One of the dubious glories of the EB-5 (immigrant investor) program is the wide variety of ways in which it can be misused, and the resulting wide variety of victims.
This week's EB-5 mess involves several to-be-expected factors:
- 60 investors (all Chinese);
- An inept (at best) developer; and
- A tourist complex in a sunny place (Florida).
But it also includes a new wrinkle, an American bank as a victim. In many other cases, notably the various projects in Vermont, the banks have been portrayed as co-conspirators, and have lost a lot of money as a result.
The EB-5 program gives a family-sized bunch of green cards to alien investors who put $500,000 into a Department of Homeland Security approved — but not guaranteed — project that, supposedly, will produce 10 American jobs. Most of these projects are urban real estate ventures.
Most of the EB-5 money is used as, in effect, loans or mezzanine financing; the EB-5 money is often lent at laughably low rates, such as 1 percent a year, and the developers, both straight and crooked, love the program for that reason.
Back to the specifics:
The hotel is the Las Olas Ocean Resort ("the waves" in Spanish) on the beach in Fort Lauderdale, now under construction.
The bank is the nation's seventh largest, The Bancorp, Inc., headquartered in Minneapolis. It foreclosed in January on a $50 million loan it had made for the hotel's construction, according to Law360 (partially behind a paywall) and various Florida publications, saying that $36,940,000 was still owed.
The developer, 550 Seabreeze Developer LLC promptly filed for Chapter 11 bankruptcy, slowing the foreclosure proceedings. The construction was well behind schedule.
Of the 60 EB-5 investors, 31 of them have asked to intervene in the proceedings, partially on the grounds that the EB-5 element in the whole matter was ignored in some of the court papers.

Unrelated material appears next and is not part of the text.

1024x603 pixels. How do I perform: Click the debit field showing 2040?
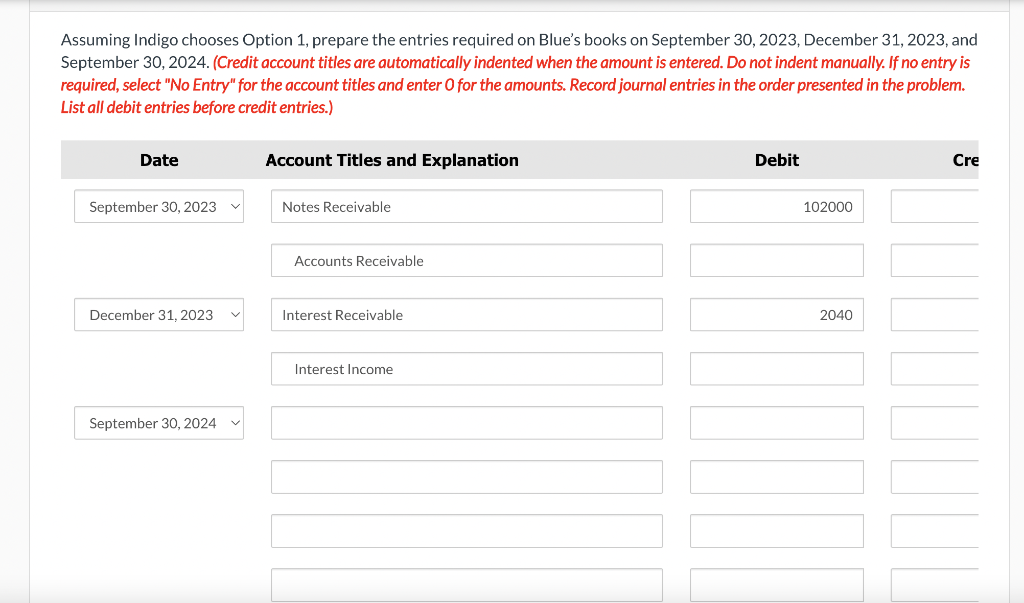click(x=776, y=314)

The builder, Straticon, threatened to walk off the job if its bills were not paid by 550 Seabreeze; it also filed a $5 million lien against the project. Straticon's actions may well have set the foreclosure into motion.

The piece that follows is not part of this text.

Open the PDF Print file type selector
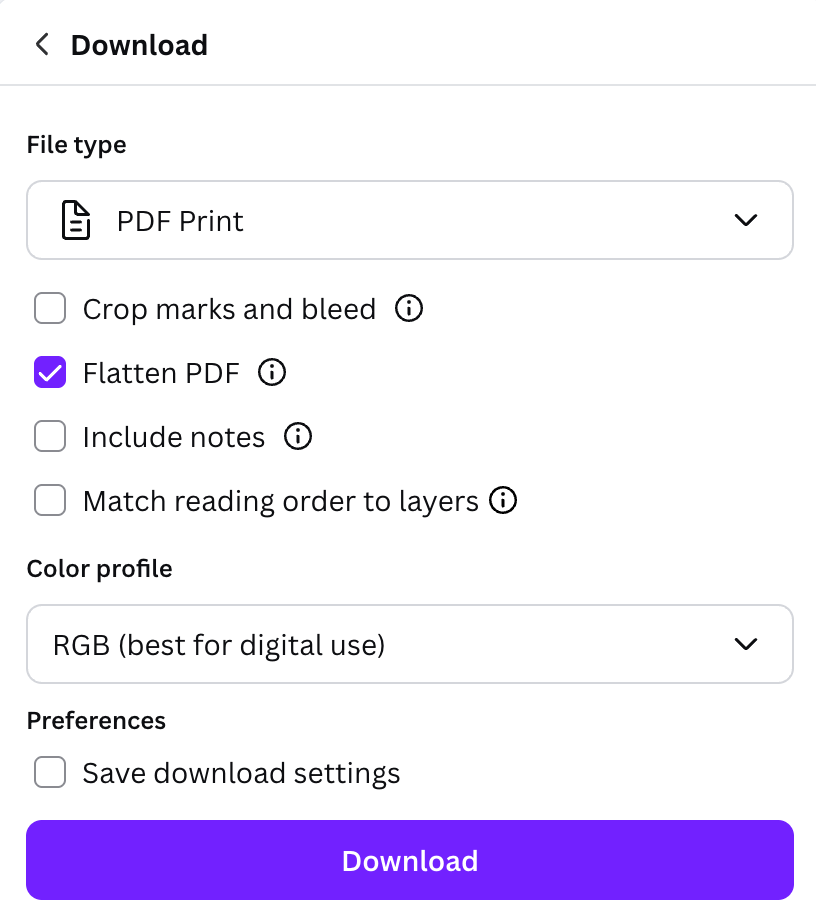The image size is (816, 916). (400, 220)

Meanwhile, the regional center — the middleman entities that usually play a major role in most EB-5 scandals — is barely mentioned in the various filings. It is the Miami-based Florida Overseas Investment Center. A reviewer of EB-5 programs nationwide, EB-5 Investments, which gives regional centers marks for transparency, found this one to be "non transparent" — never a good sign.
Another bad sign was the cost of the project. One business journal said that it was supposed to be a $50 million project, yet $30 million was raised from the investors, and there was a $50 million loan. Hmm.

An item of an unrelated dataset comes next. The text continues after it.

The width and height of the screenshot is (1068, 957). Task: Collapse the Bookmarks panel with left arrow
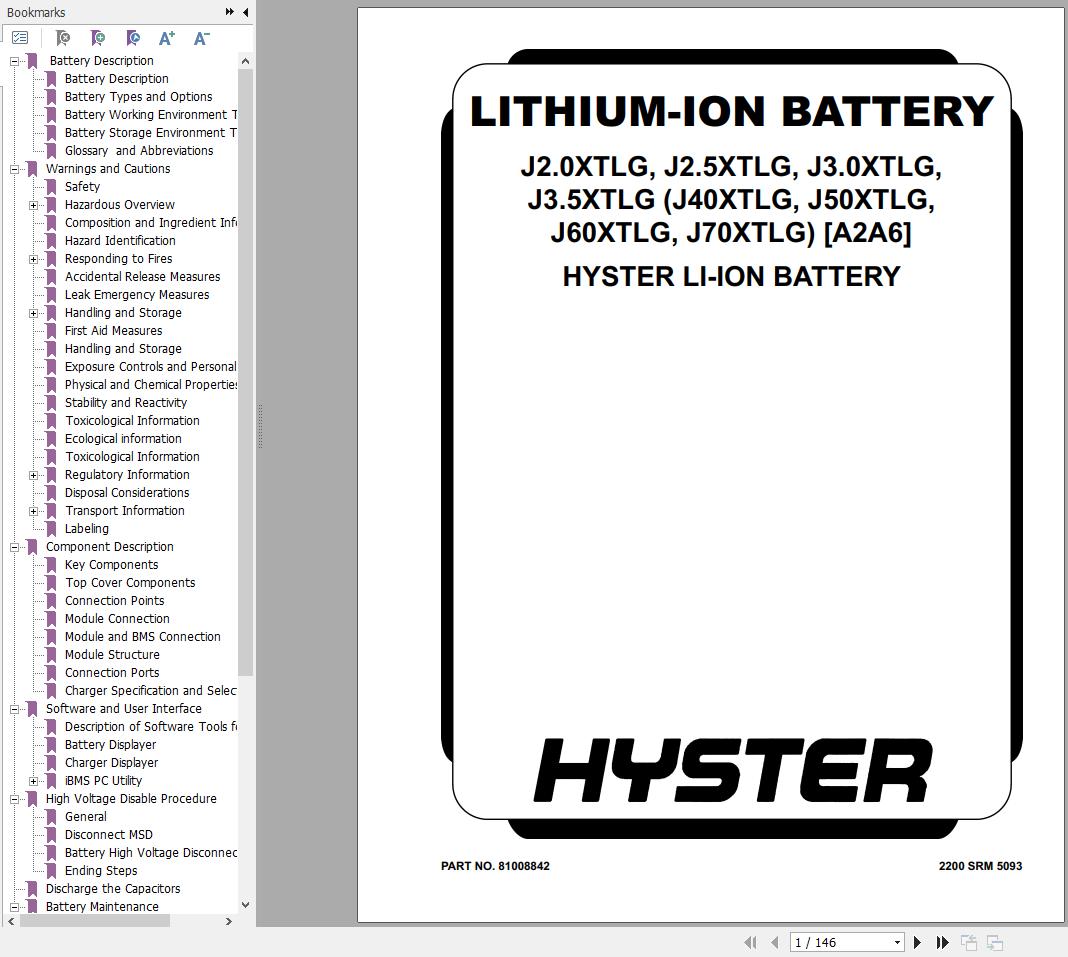(246, 12)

Meanwhile, and we cannot have a report on EB-5 without discussing lawyers, the investors' attorney, Jeff Schneider of Levine Kellogg Lehman Schneider & Grossman (a Miami firm), pointed out that:
[T]he rights and interests that the EB-5 investors seek to protect by this limited intervention are real and substantial ... the investors' EB-5 status is imperiled by the requested relief of foreclosure sought by the bank in this case and could be imperiled if a receiver were to be appointed who was unfamiliar with the complicated EB-5 issues.
My translation of the above is that the bank, which did not mention the interests of the EB-5 investors in its filings, may be willing to throw the alien investors under the bus in order to get more money out of the settlement. The investors want a trustee that knows the EB-5 program, and there certainly is one available in Florida, Michael Goldberg, the Floridian who is doing what appears to be a stunning job as the Vermont EB-5 case trustee.
This is at least so far a civil case and, unusually, one in which the Securities and Exchange Commission does not play its routinely useful role as the cop on the beat. What is not unusual is the lackluster job of the Department of Homeland Security, which runs the EB-5 program generally, and which has allowed this particular mess to develop in Florida.
Further, the editors and the reporter for Law360, have summarized the problem very well. The headline (this is the editor's work product) says:
Fla. Hotel Project Struggles Highlight EB-5 Risks
and the reporter, Nathan Hale, writes that this is:
[A]nother vivid illustration of the federal initiative's risks.
Hopefully Congress and the administration will pay attention to those wise words.